* Exercise instructions *
Below are some entries. Repeat exactly the lines from the one with "Johana (92, 127)" through the one with "About Us (295, 2499)", and only those.

* Extracted records *
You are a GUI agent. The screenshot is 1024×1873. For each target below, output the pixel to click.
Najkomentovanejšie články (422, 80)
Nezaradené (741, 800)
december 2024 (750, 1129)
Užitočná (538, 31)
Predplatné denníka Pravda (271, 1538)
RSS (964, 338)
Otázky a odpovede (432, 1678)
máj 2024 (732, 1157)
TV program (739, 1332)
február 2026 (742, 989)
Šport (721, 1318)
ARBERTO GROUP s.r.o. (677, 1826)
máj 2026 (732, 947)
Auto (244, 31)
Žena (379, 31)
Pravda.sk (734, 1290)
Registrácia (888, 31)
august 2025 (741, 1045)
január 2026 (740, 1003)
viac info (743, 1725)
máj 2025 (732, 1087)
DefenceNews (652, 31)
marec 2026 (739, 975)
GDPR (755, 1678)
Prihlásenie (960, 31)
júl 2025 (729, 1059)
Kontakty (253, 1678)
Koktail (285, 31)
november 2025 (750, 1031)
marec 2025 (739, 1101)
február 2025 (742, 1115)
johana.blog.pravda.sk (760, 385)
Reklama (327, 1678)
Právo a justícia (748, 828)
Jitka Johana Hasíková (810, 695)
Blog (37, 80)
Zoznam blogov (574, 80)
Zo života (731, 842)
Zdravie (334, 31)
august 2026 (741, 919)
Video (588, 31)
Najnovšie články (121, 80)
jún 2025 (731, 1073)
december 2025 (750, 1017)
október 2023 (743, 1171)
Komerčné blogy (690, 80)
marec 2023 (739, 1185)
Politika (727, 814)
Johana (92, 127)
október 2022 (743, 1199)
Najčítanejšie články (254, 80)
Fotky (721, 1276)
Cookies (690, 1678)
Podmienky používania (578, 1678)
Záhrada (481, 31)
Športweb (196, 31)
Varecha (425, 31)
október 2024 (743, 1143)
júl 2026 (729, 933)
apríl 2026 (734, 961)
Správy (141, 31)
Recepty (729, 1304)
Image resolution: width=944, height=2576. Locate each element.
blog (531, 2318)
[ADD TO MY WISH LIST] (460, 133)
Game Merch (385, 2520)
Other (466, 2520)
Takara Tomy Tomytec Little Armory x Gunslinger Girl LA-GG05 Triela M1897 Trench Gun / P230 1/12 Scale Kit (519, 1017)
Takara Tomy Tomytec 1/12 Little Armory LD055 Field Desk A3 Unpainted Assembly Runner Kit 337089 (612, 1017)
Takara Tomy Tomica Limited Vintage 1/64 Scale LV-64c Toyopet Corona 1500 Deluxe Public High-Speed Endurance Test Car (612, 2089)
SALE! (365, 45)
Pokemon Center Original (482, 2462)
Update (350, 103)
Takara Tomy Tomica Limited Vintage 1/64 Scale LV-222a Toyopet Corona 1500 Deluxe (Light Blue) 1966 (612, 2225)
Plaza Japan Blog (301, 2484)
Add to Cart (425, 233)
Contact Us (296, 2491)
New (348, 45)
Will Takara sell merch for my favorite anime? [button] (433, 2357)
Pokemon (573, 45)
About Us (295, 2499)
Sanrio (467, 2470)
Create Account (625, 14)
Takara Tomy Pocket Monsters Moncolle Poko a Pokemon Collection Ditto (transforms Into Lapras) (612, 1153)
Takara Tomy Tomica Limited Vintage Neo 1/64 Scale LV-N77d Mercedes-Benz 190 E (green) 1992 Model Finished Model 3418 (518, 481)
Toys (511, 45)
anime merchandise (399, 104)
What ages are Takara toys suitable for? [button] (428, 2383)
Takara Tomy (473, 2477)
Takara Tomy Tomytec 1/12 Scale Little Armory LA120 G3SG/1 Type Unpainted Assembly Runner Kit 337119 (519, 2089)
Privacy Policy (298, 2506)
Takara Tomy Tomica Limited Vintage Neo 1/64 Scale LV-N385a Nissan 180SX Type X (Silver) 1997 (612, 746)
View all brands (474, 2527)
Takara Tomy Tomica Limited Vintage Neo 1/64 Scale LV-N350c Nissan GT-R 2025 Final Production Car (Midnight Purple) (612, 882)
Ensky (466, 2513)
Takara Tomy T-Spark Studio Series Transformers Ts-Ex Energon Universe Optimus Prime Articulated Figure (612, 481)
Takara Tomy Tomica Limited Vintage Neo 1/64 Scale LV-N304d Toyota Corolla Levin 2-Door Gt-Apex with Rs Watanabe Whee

* Exercise response *
Johana (92, 127)
október 2022 (743, 1199)
Najčítanejšie články (254, 80)
Fotky (721, 1276)
Cookies (690, 1678)
Podmienky používania (578, 1678)
Záhrada (481, 31)
Športweb (196, 31)
Varecha (425, 31)
október 2024 (743, 1143)
júl 2026 (729, 933)
apríl 2026 (734, 961)
Správy (141, 31)
Recepty (729, 1304)
Image resolution: width=944, height=2576. Locate each element.
blog (531, 2318)
[ADD TO MY WISH LIST] (460, 133)
Game Merch (385, 2520)
Other (466, 2520)
Takara Tomy Tomytec Little Armory x Gunslinger Girl LA-GG05 Triela M1897 Trench Gun / P230 1/12 Scale Kit (519, 1017)
Takara Tomy Tomytec 1/12 Little Armory LD055 Field Desk A3 Unpainted Assembly Runner Kit 337089 (612, 1017)
Takara Tomy Tomica Limited Vintage 1/64 Scale LV-64c Toyopet Corona 1500 Deluxe Public High-Speed Endurance Test Car (612, 2089)
SALE! (365, 45)
Pokemon Center Original (482, 2462)
Update (350, 103)
Takara Tomy Tomica Limited Vintage 1/64 Scale LV-222a Toyopet Corona 1500 Deluxe (Light Blue) 1966 (612, 2225)
Plaza Japan Blog (301, 2484)
Add to Cart (425, 233)
Contact Us (296, 2491)
New (348, 45)
Will Takara sell merch for my favorite anime? [button] (433, 2357)
Pokemon (573, 45)
About Us (295, 2499)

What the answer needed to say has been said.